> **Pixel coordinate grounding data**:
┌──
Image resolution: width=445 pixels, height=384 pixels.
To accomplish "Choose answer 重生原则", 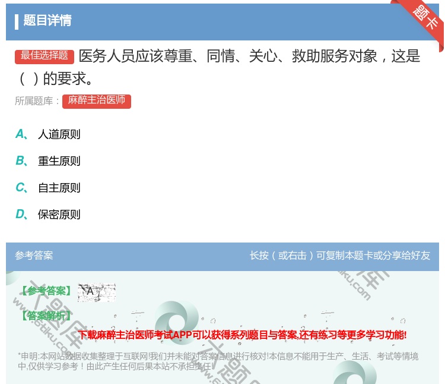I will pos(59,161).
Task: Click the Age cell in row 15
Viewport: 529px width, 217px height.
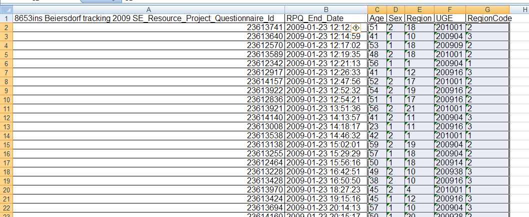Action: click(377, 144)
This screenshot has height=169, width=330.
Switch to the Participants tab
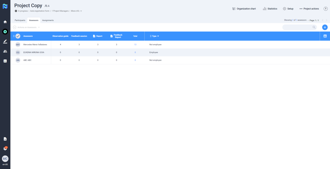pyautogui.click(x=20, y=20)
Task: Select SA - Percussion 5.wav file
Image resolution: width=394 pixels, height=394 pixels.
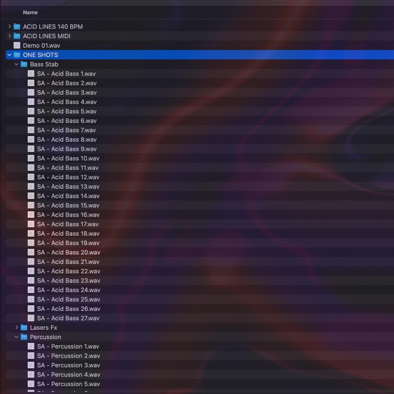Action: 68,384
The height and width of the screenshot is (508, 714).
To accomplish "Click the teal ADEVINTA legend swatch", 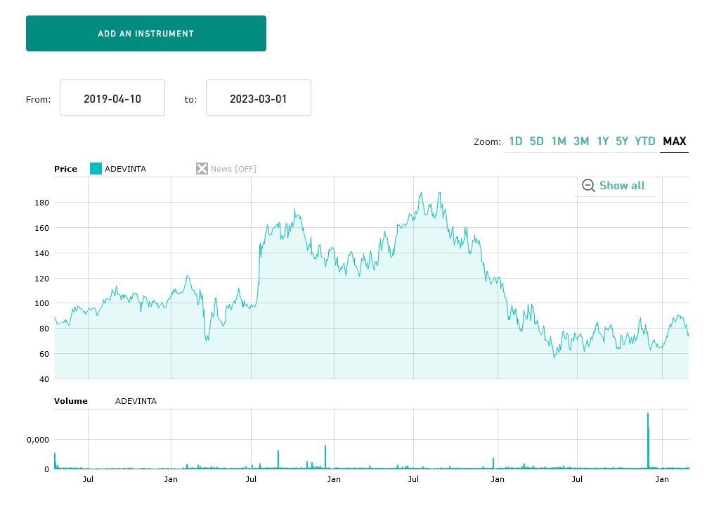I will click(96, 169).
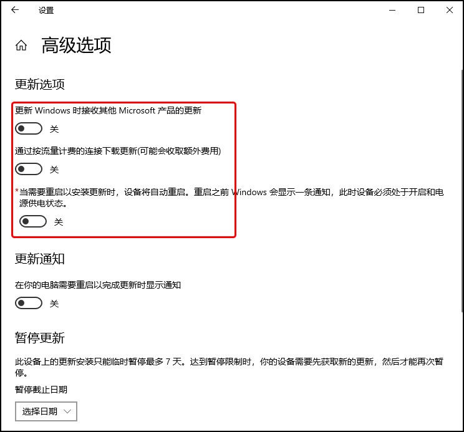Close the 设置 window
Screen dimensions: 464x432
(x=450, y=10)
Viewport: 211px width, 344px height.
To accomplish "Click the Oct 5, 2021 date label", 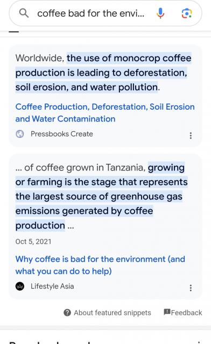I will click(33, 241).
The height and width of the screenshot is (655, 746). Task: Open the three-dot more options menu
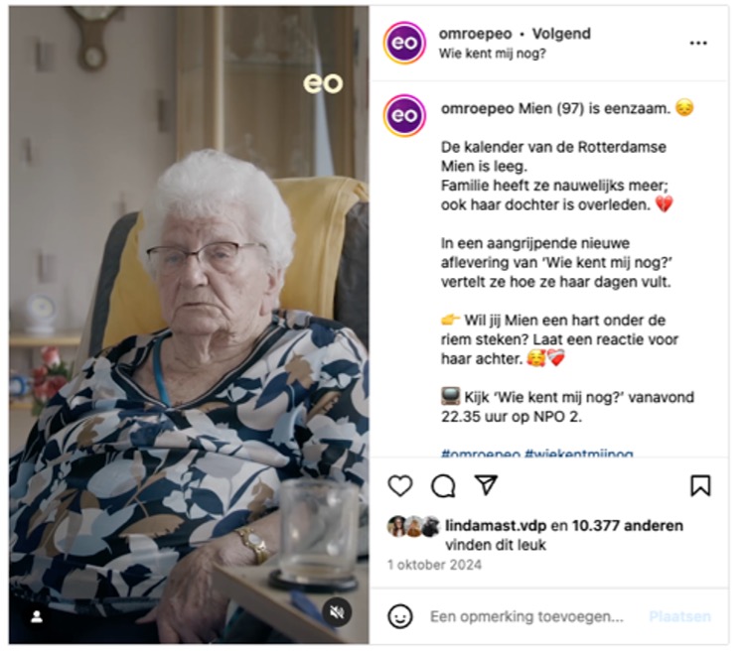(x=698, y=44)
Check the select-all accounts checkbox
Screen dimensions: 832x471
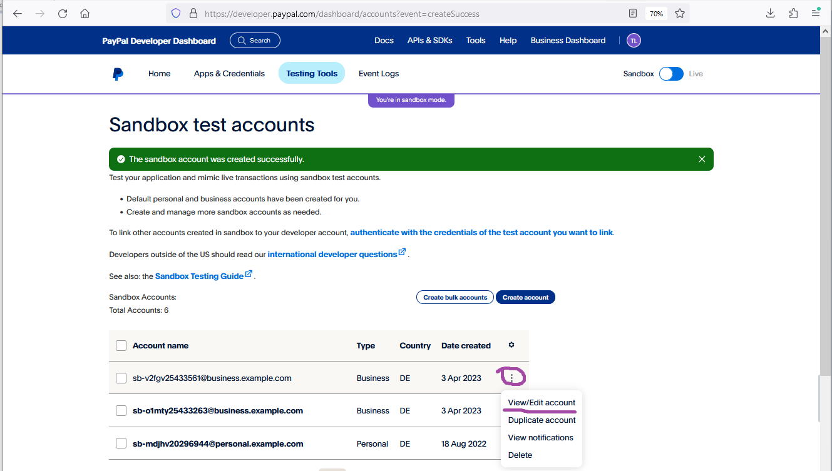[x=121, y=346]
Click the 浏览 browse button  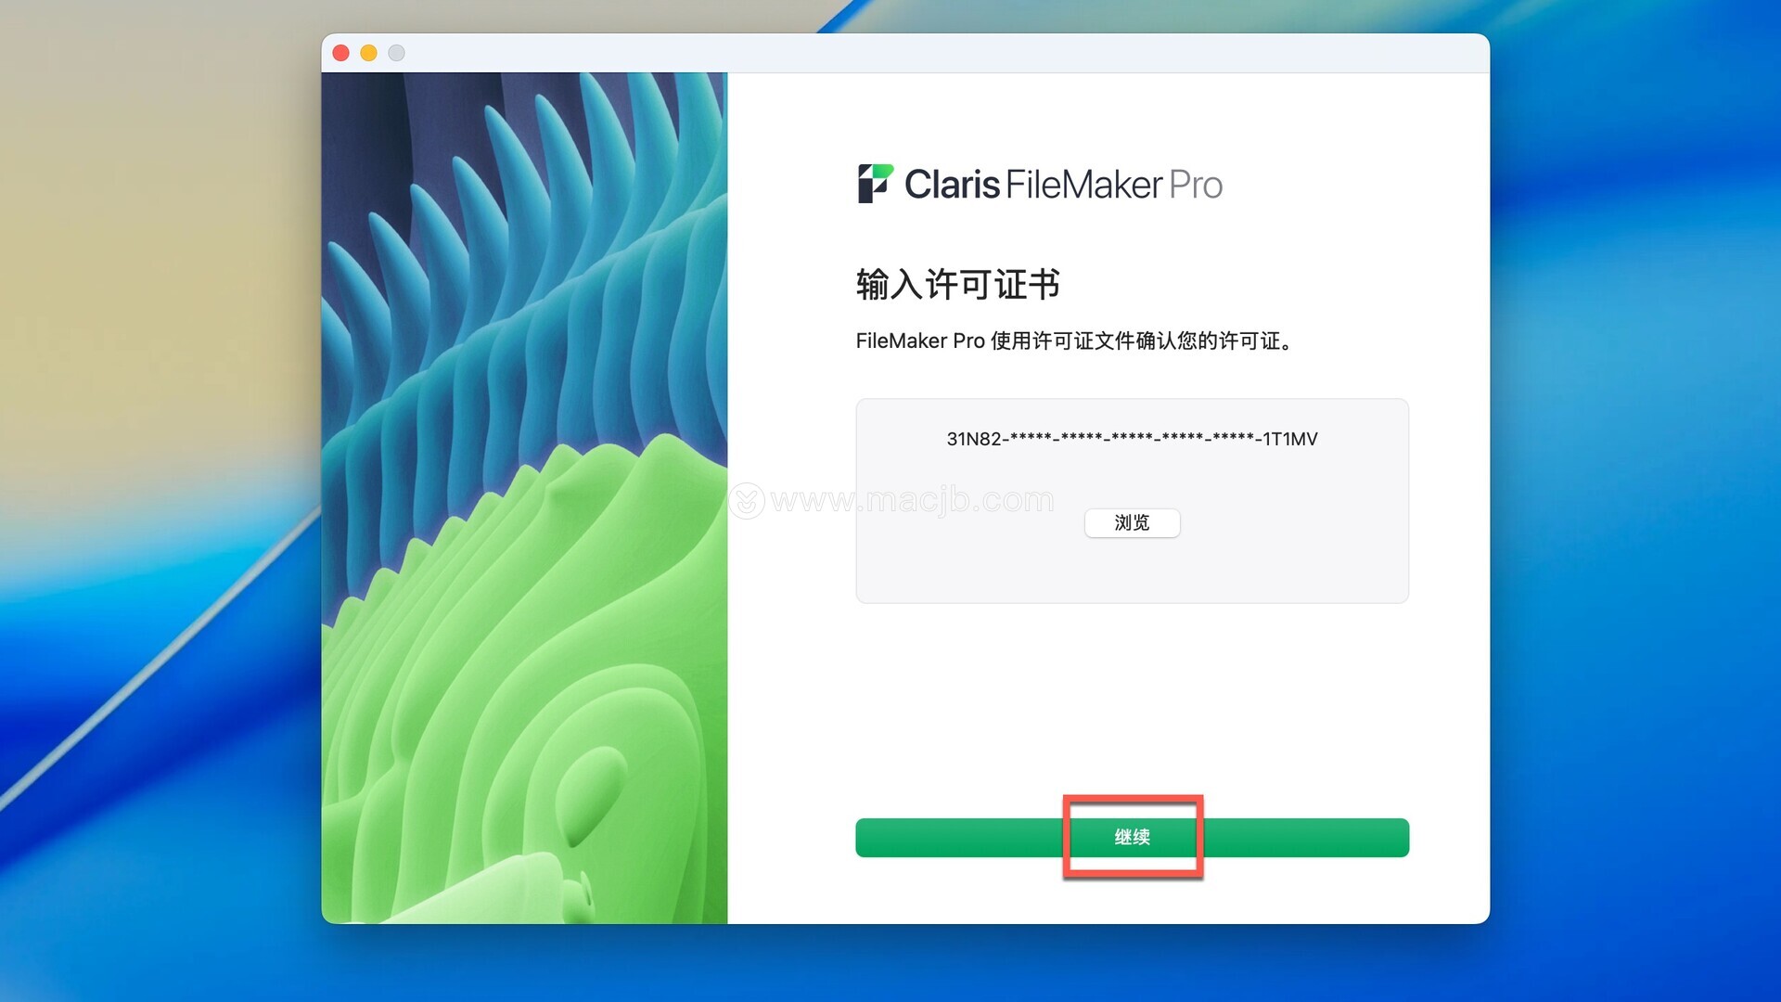click(x=1132, y=523)
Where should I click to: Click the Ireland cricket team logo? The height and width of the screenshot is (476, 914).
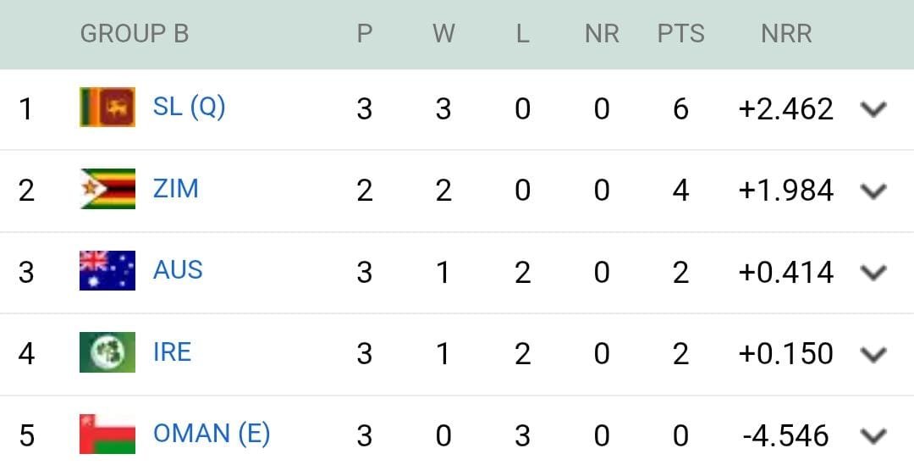(x=107, y=352)
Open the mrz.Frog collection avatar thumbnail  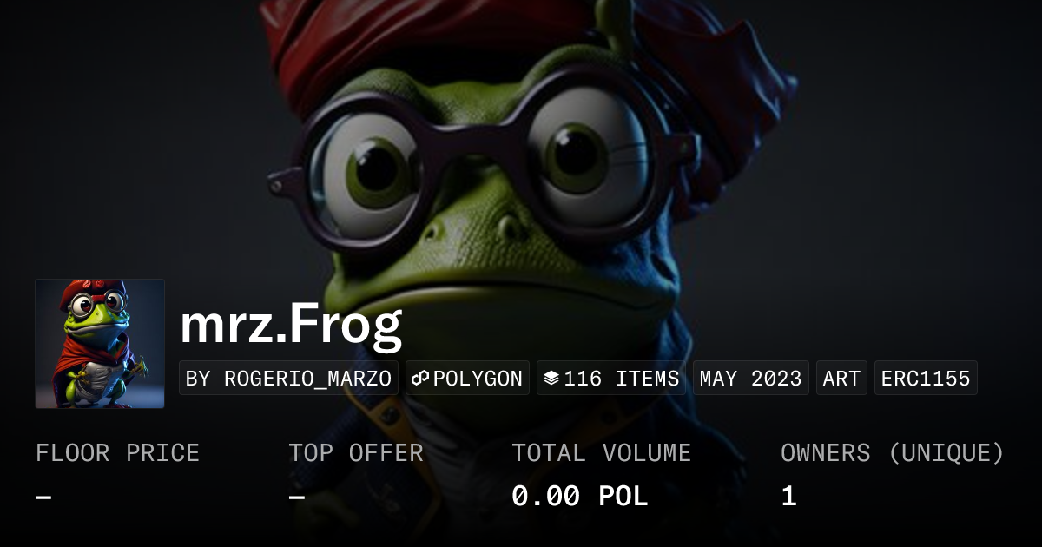(100, 344)
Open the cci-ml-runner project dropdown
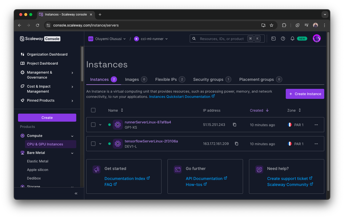 click(151, 39)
└──
> **About this task**:
Beginning with the line above that has "Task: Click the Age cell in row 15" and going on through the line that has "The height and width of the screenshot is (508, 714).", retype every line exactly and add nothing else; drop the pictures.

> **Exercise result**:
Task: Click the Age cell in row 15
Viewport: 529px width, 217px height.
Action: click(377, 144)
This screenshot has height=169, width=330.
Switch to the Participants tab
pyautogui.click(x=20, y=20)
Task: Select SA - Percussion 5.wav file
Image resolution: width=394 pixels, height=394 pixels.
Action: 68,384
The height and width of the screenshot is (508, 714).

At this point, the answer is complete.